# Photo's camera data



## Glossmax (May 9, 2007)

I am after a small utility that will show me the camera data embedded within any of my photos. I forget what it is called, but show all the date from the camera at the time of the shop, i.e. size of photo etc.
Ideally looking for a standalone utility that's very cheap or free.
Unfortunately I downloaded a lot of shots out of my camera into a photo editing package (don't normally do it this way) and it has mixed the order up, I am hoping the camera date my help my get them back into order. 
I've just remembered what it's called: EXIF data.
Cheers


----------



## _daveR (Jun 3, 2008)

Have a search on sourceforge.net


----------



## Maxtor (Feb 23, 2007)

http://www.irfanview.com/ :thumb:

Great little program with a few more editing tools too! All free!


----------



## Bazza155 (Aug 30, 2007)

The EXIF data is what you're after.
There is a Firefox add-on called 'EXIF viewer', you could try downloading that.

Once installed just right click on the image and select 'View Image Exif data'.

Or Opanda software...it's free

http://www.opanda.com/en/iexif/index.html


----------



## Glossmax (May 9, 2007)

Thanks all, I'll give the Firefox option a go first as I think it's all I need.


----------



## Glossmax (May 9, 2007)

Ok got the program, but the camera date/time of photo is the same for every photo so it has not helped in this case.
Good add on though.


----------



## Maxtor (Feb 23, 2007)

"WARNING!!! This extension directly accesses information on your hard drive. If this is a problem for you, you can either view the source to confirm that it is just reading the Exif data contained in the selected image, or you can uninstall the extension.

Note: Not all JPEG images contain Exif data. In particular, many image editing/manipulation software don't preserve this data, even for minor changes to the image. This may explain why Exif Viewer reports "Unable to extract all the Exif data" for many local and remote files. In some cases, you may be able to set a "Preserve Exif Data" configuration setting/option in your software.

## STORED RECORDS
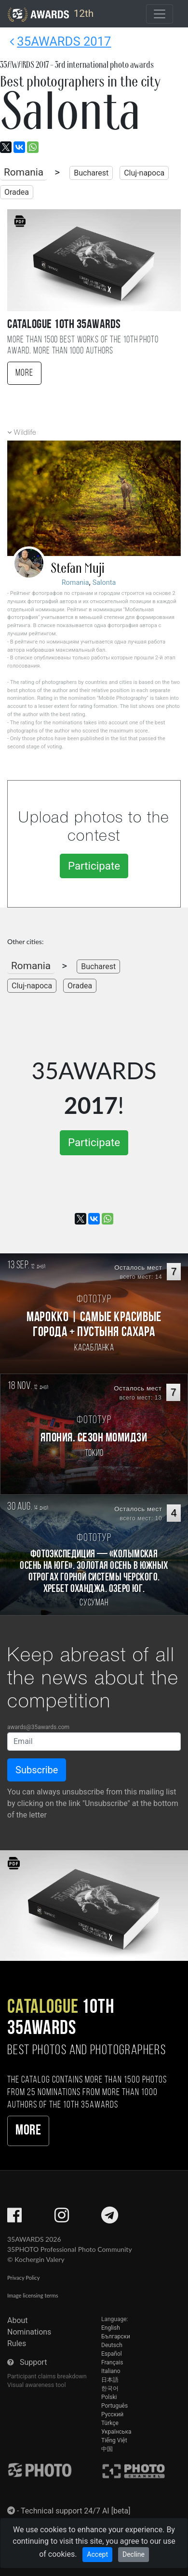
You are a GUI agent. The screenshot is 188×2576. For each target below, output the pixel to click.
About (17, 2320)
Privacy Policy (23, 2277)
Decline (133, 2554)
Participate (94, 865)
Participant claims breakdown (47, 2376)
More (24, 373)
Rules (16, 2343)
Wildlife (25, 433)
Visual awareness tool (36, 2384)
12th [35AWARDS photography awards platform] (51, 14)
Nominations (29, 2331)
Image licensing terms (32, 2295)
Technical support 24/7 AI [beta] (76, 2510)
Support (33, 2362)
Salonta (104, 583)
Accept (97, 2554)
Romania (23, 172)
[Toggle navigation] (159, 14)
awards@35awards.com (38, 1727)
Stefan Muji (78, 568)
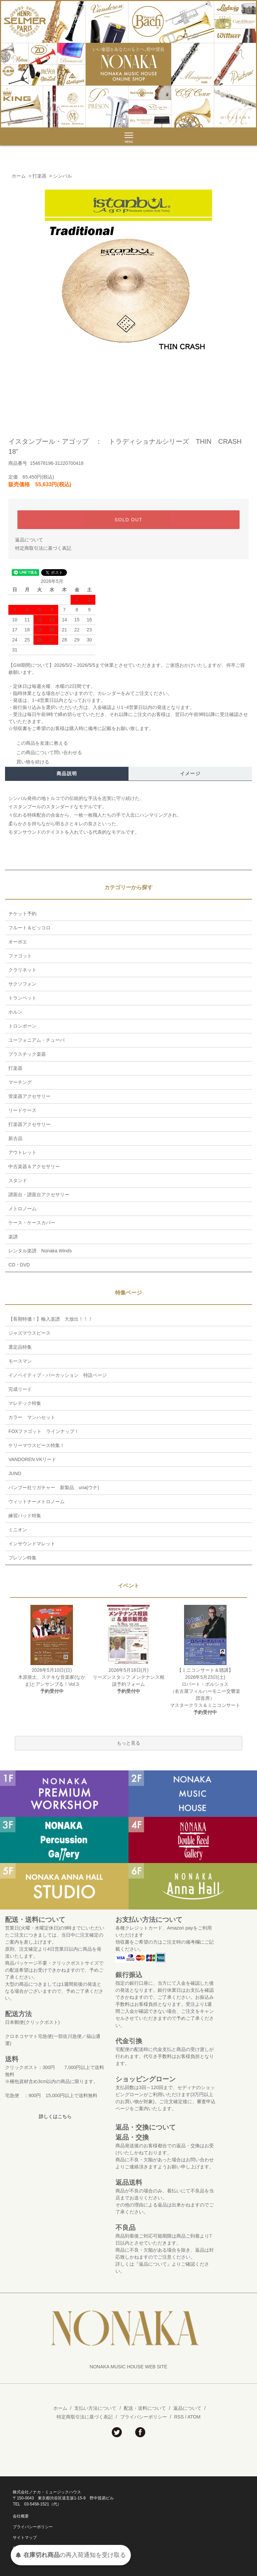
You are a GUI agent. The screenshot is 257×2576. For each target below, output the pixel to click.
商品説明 (67, 773)
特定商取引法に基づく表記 (43, 548)
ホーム (19, 176)
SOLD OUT (129, 519)
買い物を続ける (28, 761)
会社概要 (21, 2516)
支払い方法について (95, 2408)
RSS (179, 2416)
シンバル (62, 176)
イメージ (190, 773)
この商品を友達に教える (38, 743)
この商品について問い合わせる (45, 752)
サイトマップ (25, 2537)
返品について (29, 539)
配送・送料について (145, 2408)
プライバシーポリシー (143, 2416)
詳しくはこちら (55, 2116)
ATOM (193, 2416)
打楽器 (39, 176)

## PROBLEMS AND TASKS
(a) Answer these questions about the forum thread on photo camera data:
(i) What name does the first poster remember for the data stored in photos by the camera?
(ii) Which website does _daveR suggest searching?
(iii) After right-clicking an image with the Firefox add-on installed, which option should be selected?
(b) Quote the stretch of the forum thread on photo camera data from "Once installed just" through "all I need.".
(c) Continue the forum thread on photo camera data from the point where it stops.
The data above was taken from a separate source.

## RESULTS OF THE TASKS
(a)
(i) EXIF data
(ii) sourceforge.net
(iii) 'View Image Exif data'

(b)
Once installed just right click on the image and select 'View Image Exif data'.

Or Opanda software...it's free

http://www.opanda.com/en/iexif/index.html


----------



## Glossmax (May 9, 2007)

Thanks all, I'll give the Firefox option a go first as I think it's all I need.

(c)
Note: Personal or corporate firewall settings may prevent the Exif Viewer from accessing remote URLs, resulting in the extension appearing to be frozen. Please ensure that Firefox has been given permission to access the internet before attempting to view the Exif data for a remote JPEG."

Just something you might want to have a look at before you use any ad-ons.

Maxtor


----------



## -ROM- (Feb 23, 2007)

Here you are mate try this:

http://regex.info/exif.cgi


----------



## silver bmw z3 (Apr 30, 2007)

If you use vista you should be able to add most of the relevant columns to windows explorer? Not sure if XP same.


----------



## Sypher (Jul 16, 2008)

I use one called fxif viewer for firefox. Just shows the basics in the properties.


----------



## leeshez (Dec 26, 2005)

...........


----------



## leeshez (Dec 26, 2005)

rmorgan84 said:


> Here you are mate try this:
> 
> http://regex.info/exif.cgi


I use this.


----------



## jamest (Apr 8, 2008)

silver bmw z3 said:


> If you use vista you should be able to add most of the relevant columns to windows explorer? Not sure if XP same.


You have to right click the image and select properties and you will find it under one of the tabs.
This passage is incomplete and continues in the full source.